6.8 When disposal is permitted or required, records of Guest personal information will be disposed of in a secure manner such that reconstruction of the records is not reasonably foreseeable in the circumstances.

 

7. Notice to Guests of Theft, Loss, Unauthorized Access, Use or Disclosure of Personal Information

7.1 Employees are required to report to their supervisor and to the RESTORE Privacy Officer any theft, loss, unauthorized access, use or disclosure of personal information of RESTORE Guests. In programs where funders require it, managers will file a serious occurrence report in this situation.

7.2 In the event of such theft, loss, unauthorized access, use or disclosure of personal information of a RESTORE Guest, RESTORE will notify the Guest as soon as possible.

7.3 Oral contact with the Guests will be logged in the Guest record and will be followed up by a letter, which will be included in the Guest record.

7.4 In the case of former Guests, contact will be made orally, if possible, and also in writing, at the last known address for the Guest recorded in RESTORE database.

 

8. Guest Access to and Correction of Personal Information

8.1 Guests wishing to review their records should contact the RESTORE service provider, relevant program manager or Privacy Officer.

8.2 Within 30 days of any such request, an appointment will be made for the Guest to review his/her personal information in a confidential manner on RESTORE premises, in the presence of a RESTORE employee, unless RESTORE is entitled to refuse the request, in which case written notice will be given. Guests may bring a support person to this appointment if they wish. Up to 60 days may be required in the case of complex searches for records. In exceptional circumstances (e.g., a Guest is unable to come to the RESTORE office due to health issues), a copy of the record may be sent to the individual with consent.

8.3 RESTORE is required to retain Guest personal information that is the subject of a request for access for as long as necessary to allow the Guest to exhaust any recourse under the Personal Health Information Protection Act, 2004 that he or she may have with respect to the request. This may require RESTORE to maintain the record for longer than the typical Guest record retention period.

8.4 Guests who wish an explanation of their records may contact their RESTORE service provider, the relevant program manager or the RESTORE Privacy Officer.

8.5 Guests will not be permitted to access third party records without the consent of the third party. In such cases, the RESTORE service provider will direct the Guest to obtain the requested information directly from the third party.

8.6 Guests wishing to correct information in their file shall provide the correction in writing to RESTORE. The written correction will be included in the Guest’s record and, within three weeks of receipt, RESTORE will notify the Guest of its response to the correction.

 

9. Appointment of Privacy Officer

9.1 The Privacy Officer for RESTORE is the Clinical Director.

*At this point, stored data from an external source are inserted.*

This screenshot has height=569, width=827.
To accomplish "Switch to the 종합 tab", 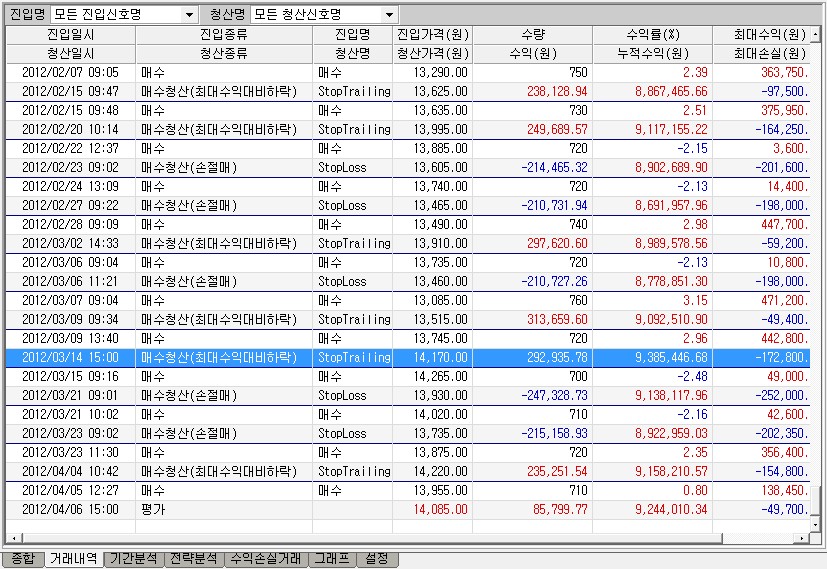I will 22,559.
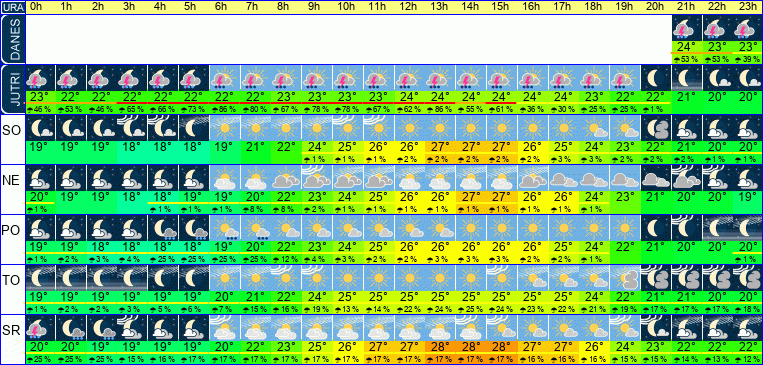Click the TO 19h sun behind cloud icon
Screen dimensions: 763x365
pos(624,278)
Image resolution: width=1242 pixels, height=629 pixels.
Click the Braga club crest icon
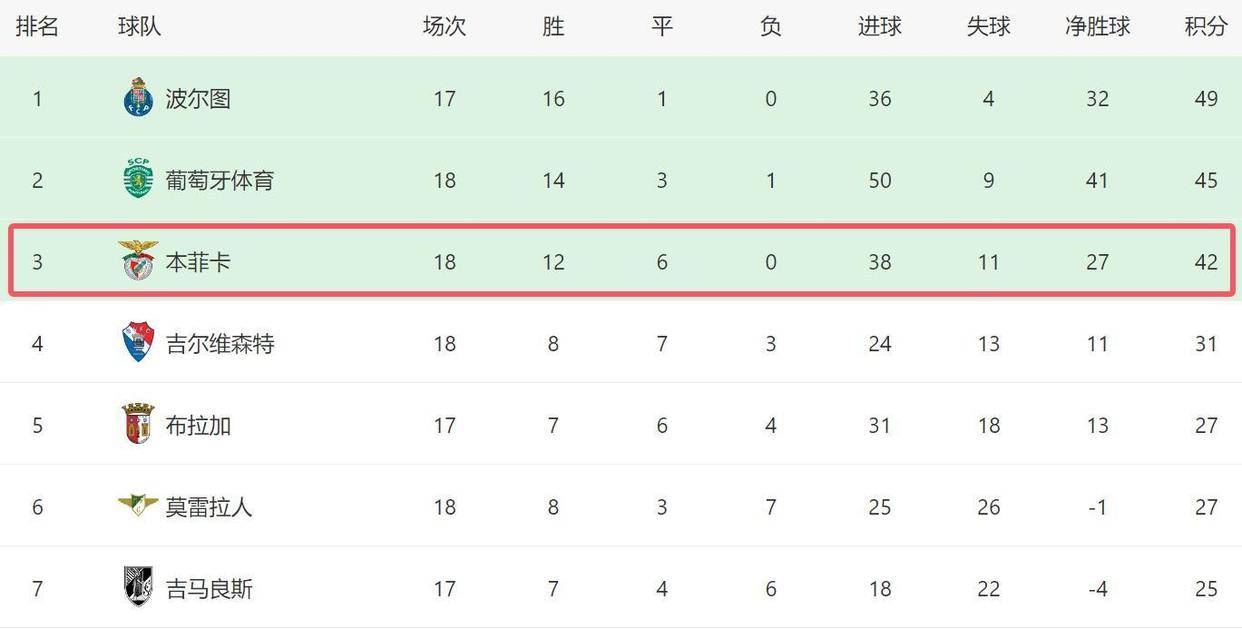[x=138, y=425]
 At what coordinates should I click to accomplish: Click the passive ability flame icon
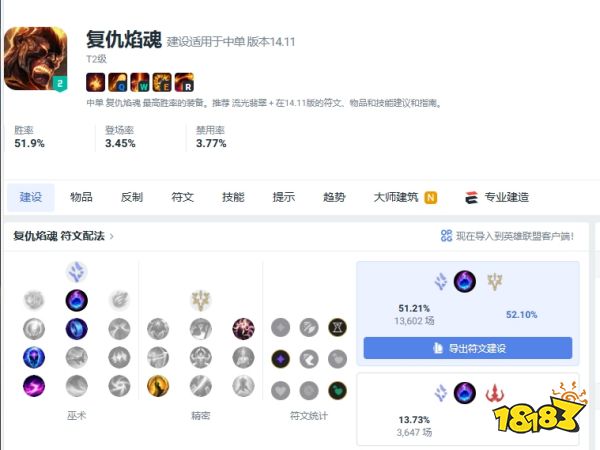(96, 82)
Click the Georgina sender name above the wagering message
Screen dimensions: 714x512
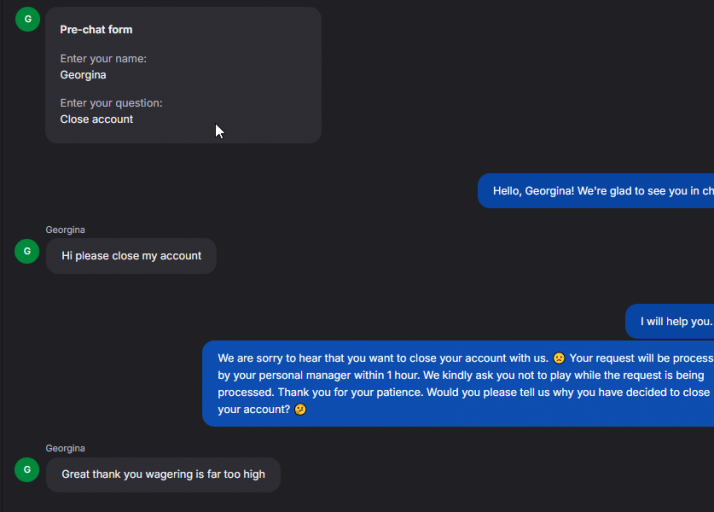(x=65, y=448)
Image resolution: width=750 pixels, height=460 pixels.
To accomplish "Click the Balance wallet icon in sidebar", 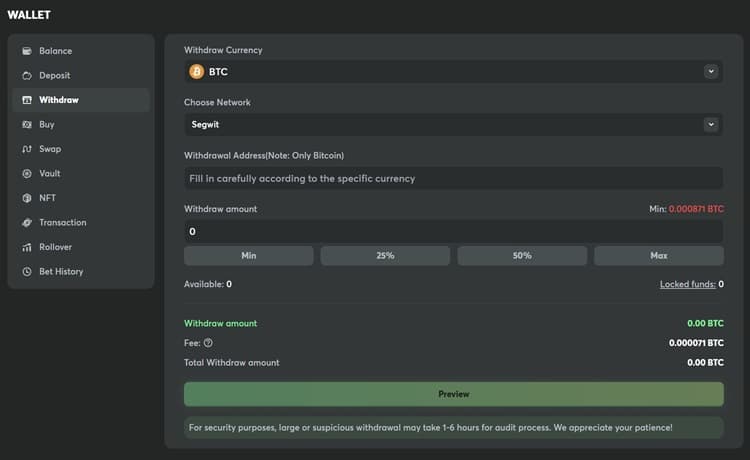I will click(28, 51).
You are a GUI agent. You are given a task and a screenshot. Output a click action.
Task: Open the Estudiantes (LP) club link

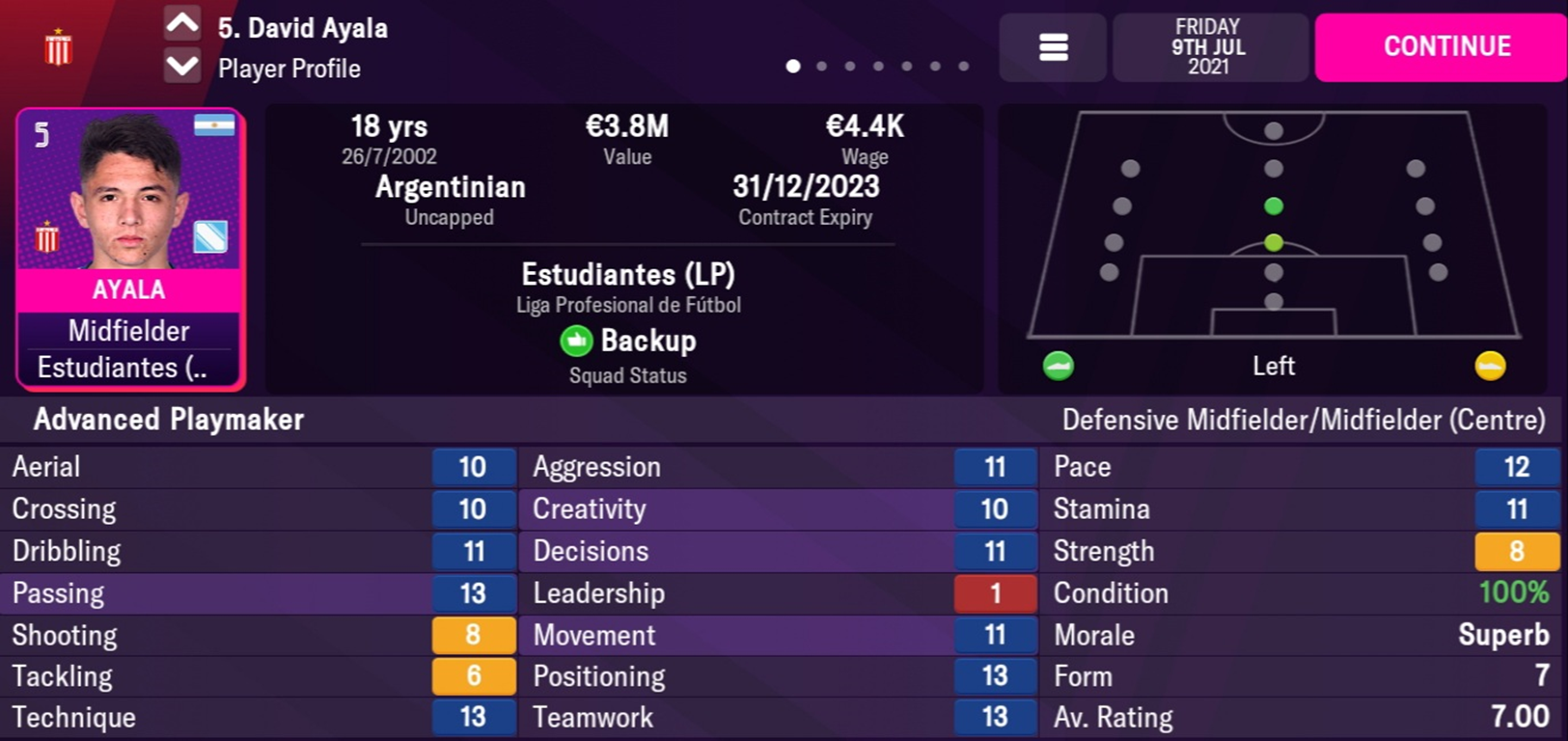click(628, 275)
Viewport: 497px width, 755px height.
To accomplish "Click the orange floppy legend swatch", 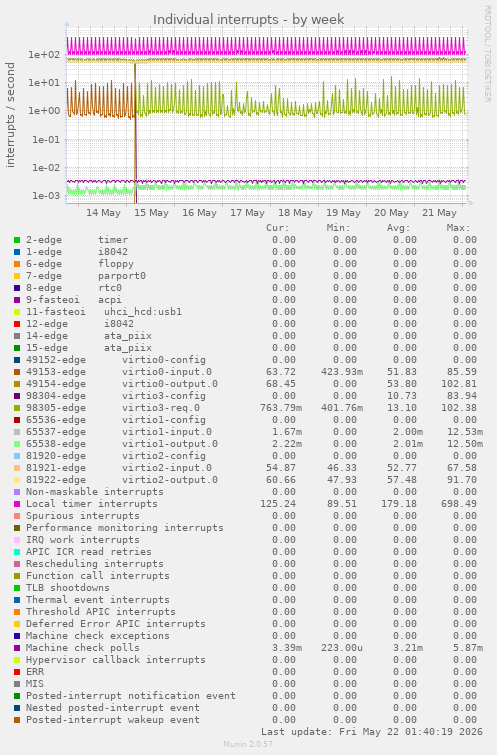I will pyautogui.click(x=17, y=264).
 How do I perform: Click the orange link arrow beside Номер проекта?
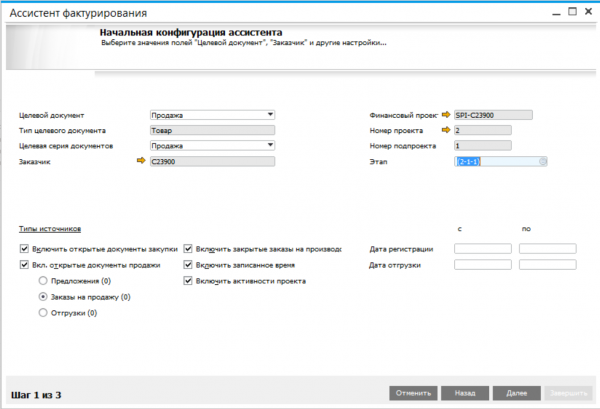click(445, 130)
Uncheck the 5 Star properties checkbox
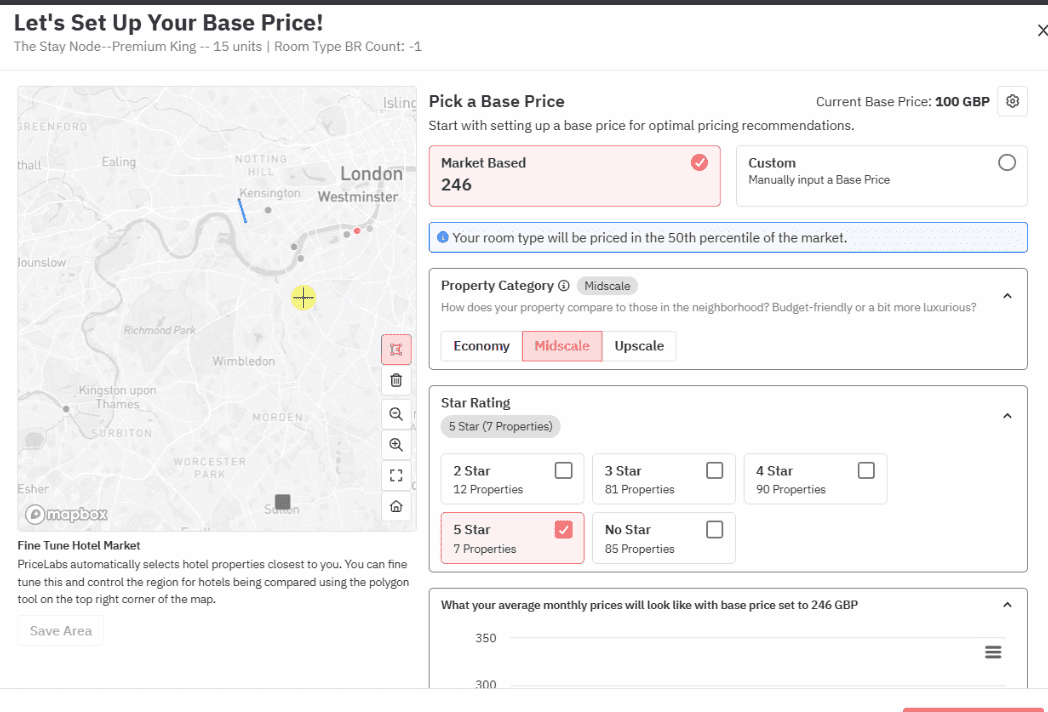Viewport: 1048px width, 712px height. (564, 529)
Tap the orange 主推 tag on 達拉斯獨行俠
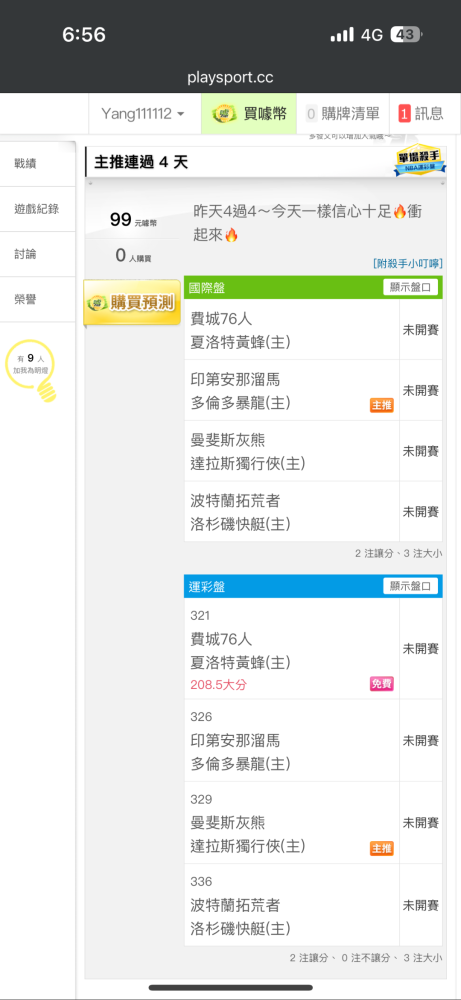Screen dimensions: 461x1000 pyautogui.click(x=382, y=848)
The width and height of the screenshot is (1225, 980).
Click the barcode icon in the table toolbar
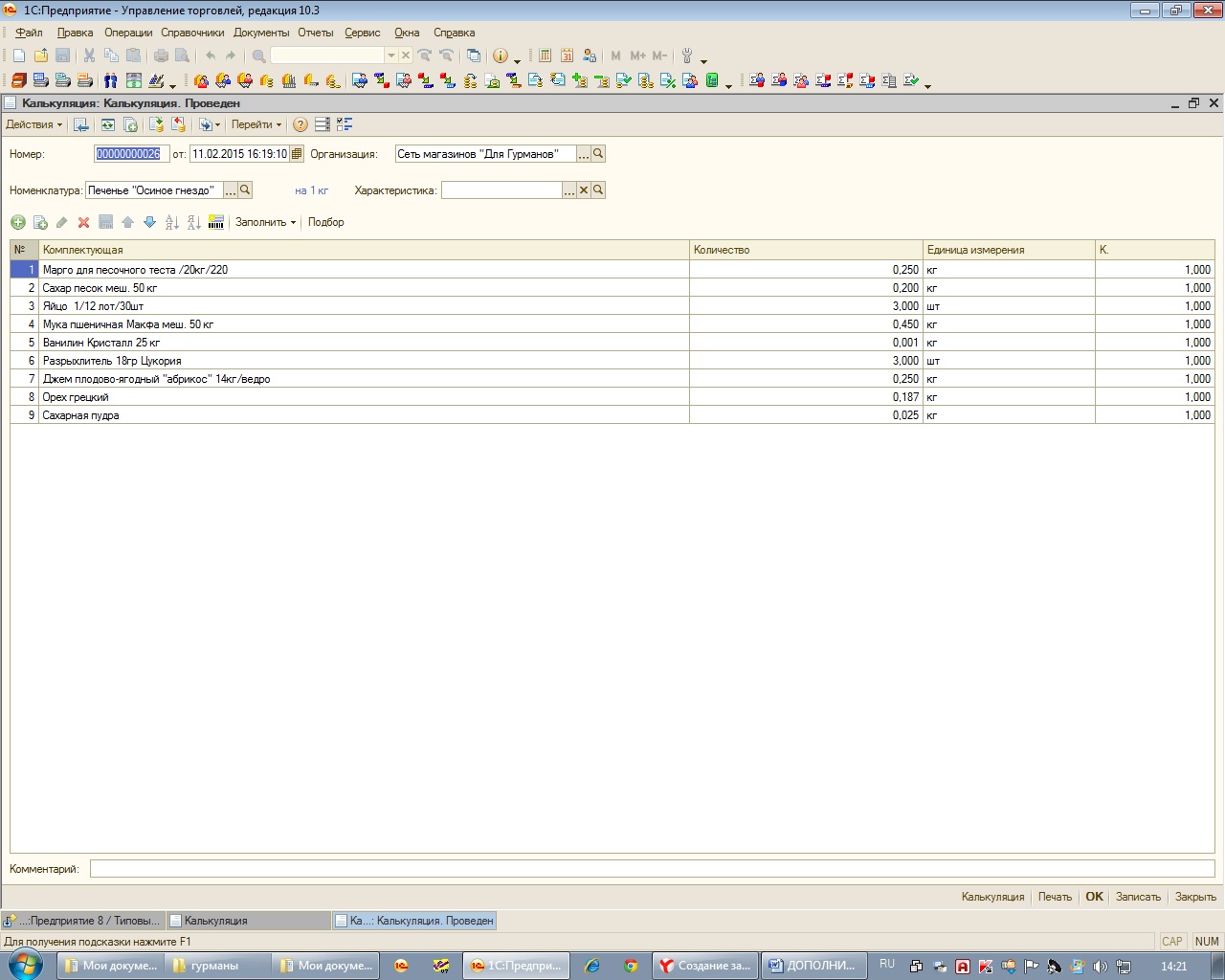tap(216, 222)
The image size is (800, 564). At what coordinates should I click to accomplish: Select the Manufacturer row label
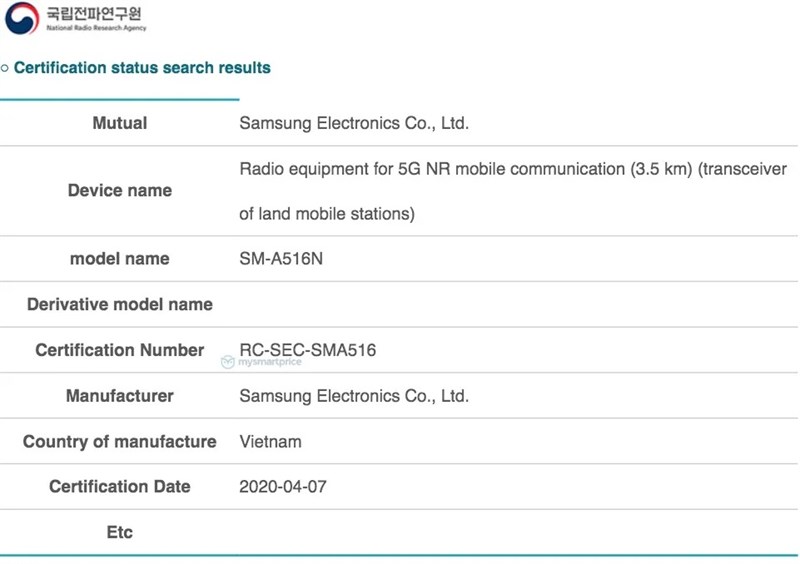pyautogui.click(x=120, y=396)
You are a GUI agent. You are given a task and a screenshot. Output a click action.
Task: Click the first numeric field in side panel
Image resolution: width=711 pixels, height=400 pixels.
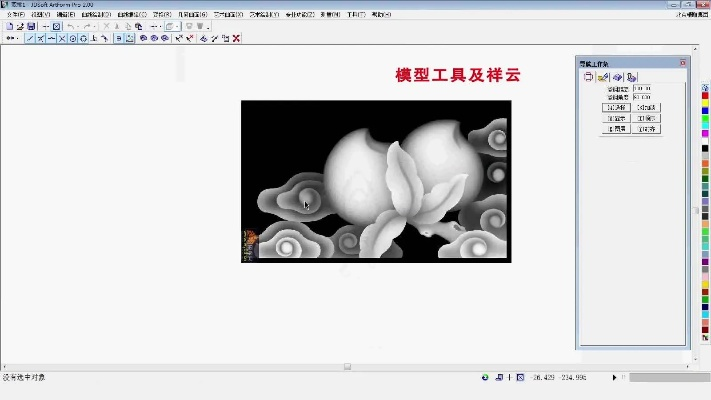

9.2 The name and contact information for the Privacy Officer is available on the RESTORE website, in the Guest Rights and Responsibilities Statement and in the RESTORE Employees Directory.

9.3 The duties of the Privacy Officer include:

·        Maintaining knowledge of privacy legislation and regulations

·        Ensuring that all employees and volunteers have training on the privacy policy

·        Monitoring employee compliance with RESTORE privacy policy

·        Responding to privacy-related complaints and concerns

·        Responding to requests for access and correction

·        Responding to inquiries from the public about RESTORE privacy practices

·        Liaising with other organizations, the public and government, as necessary, on privacy-related issues

 

10. Inquiries and Complaints

10.1 Questions, comments or complaints about the RESTORE privacy policies and procedures or about the collection, use or disclosure of personal information will be directed to the Privacy Officer.

10.2 The Privacy Officer will follow the procedures set out in the Guest and Community Member Complaints policy in responding to, resolving and recording privacy-related complaints.

10.3 If the Guest is not satisfied with the response provided by the Privacy Officer, the Guest may follow the grievance and complaint procedure outlined in TS-01.